* WHAT YOU SHOULD DO
Among the entries below, one stretch runs from the line that contains "Image resolution: width=1024" through the line that contains "Open the help icon in top bar". Repeat that stretch exactly, ends included, and only that.

* EXTRACTED ENTRIES
#####

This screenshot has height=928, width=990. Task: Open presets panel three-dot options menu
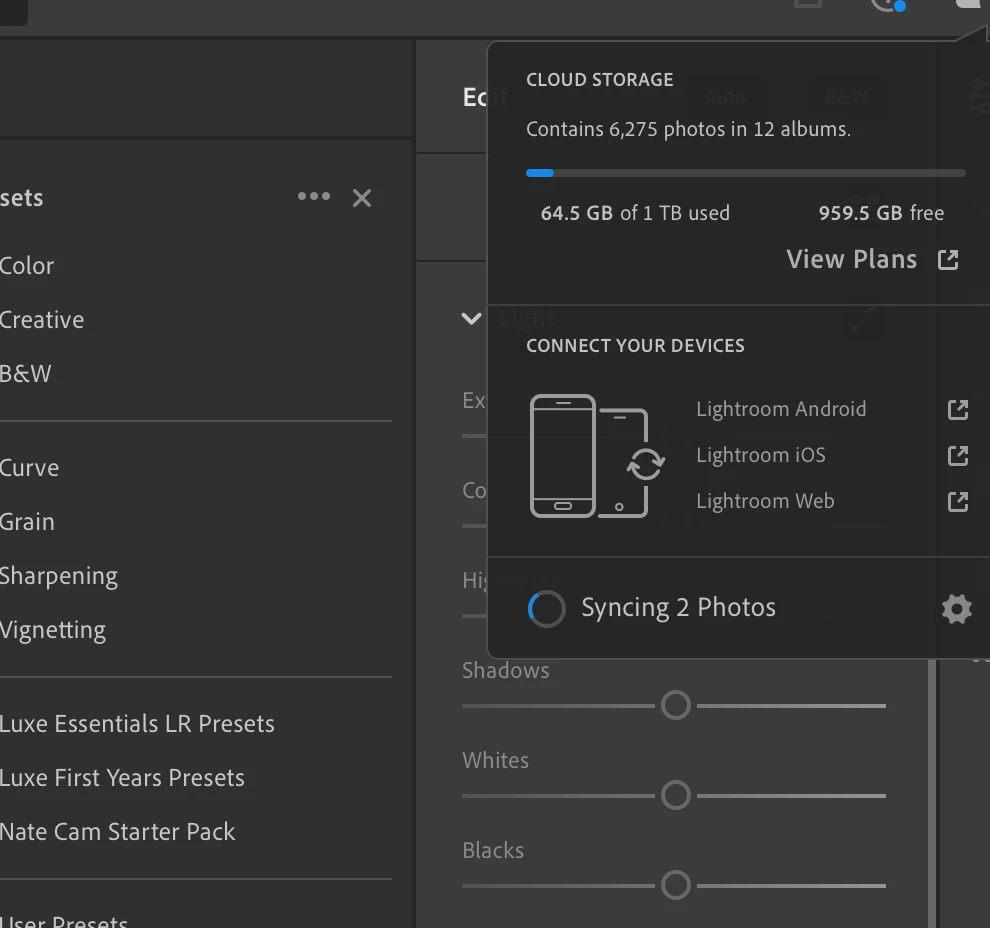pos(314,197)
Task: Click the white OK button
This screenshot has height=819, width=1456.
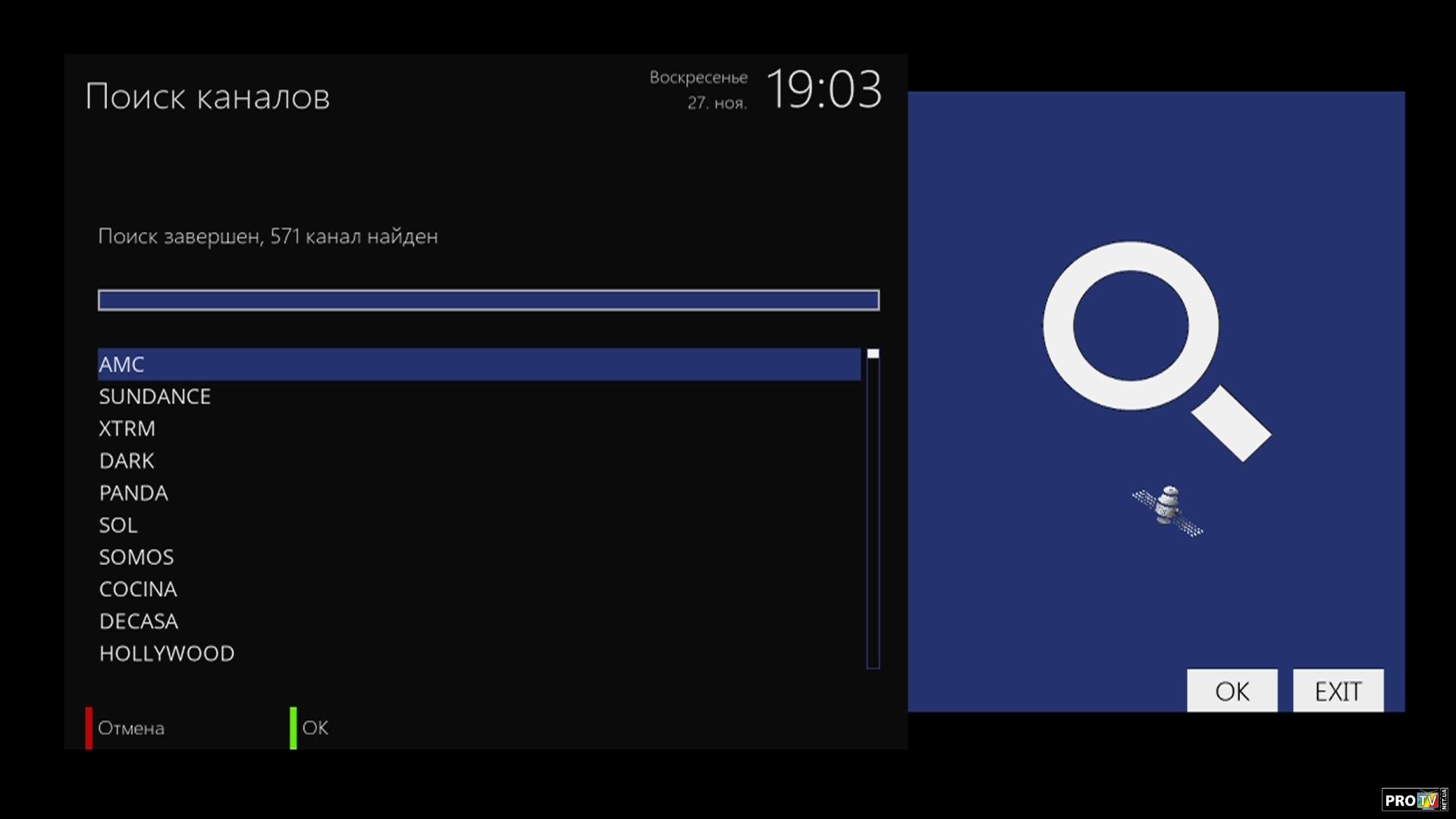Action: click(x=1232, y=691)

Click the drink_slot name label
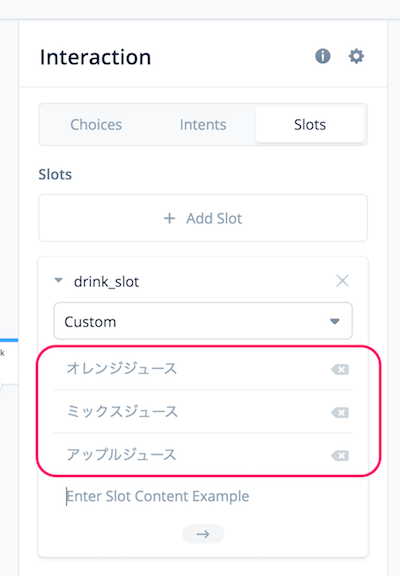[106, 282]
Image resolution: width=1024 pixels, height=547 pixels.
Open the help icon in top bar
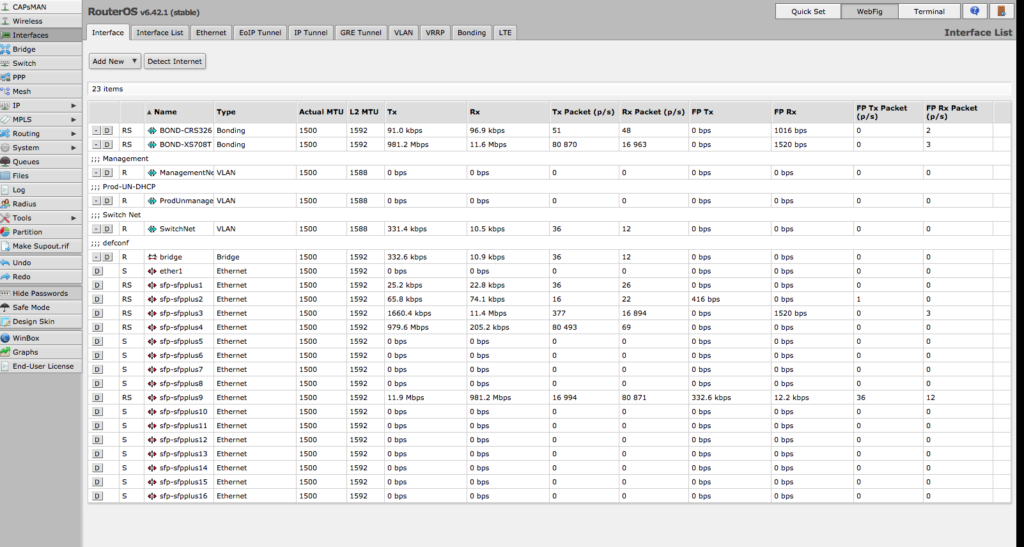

#####

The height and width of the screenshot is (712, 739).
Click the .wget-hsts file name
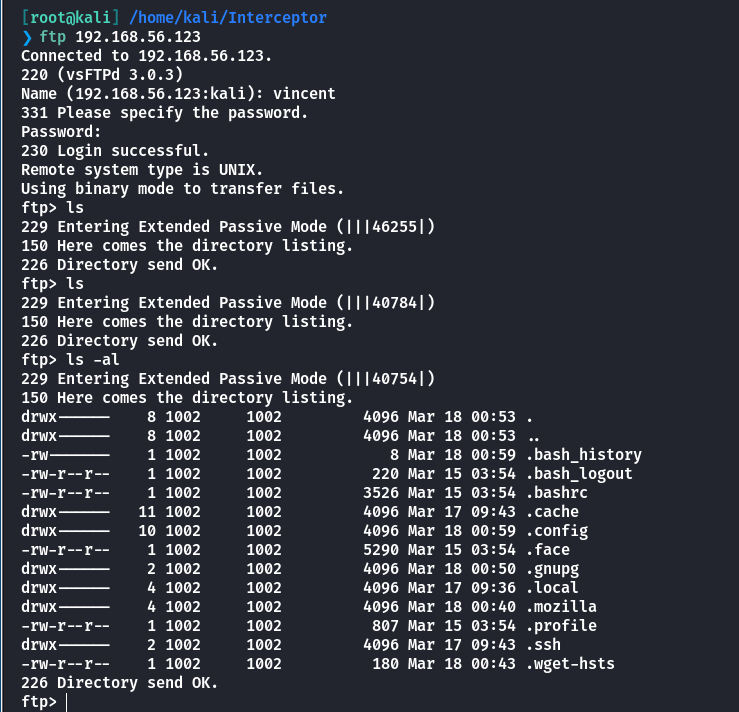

#####

* SOLUTION
Image resolution: width=1024 pixels, height=547 pixels.
Open the help icon in top bar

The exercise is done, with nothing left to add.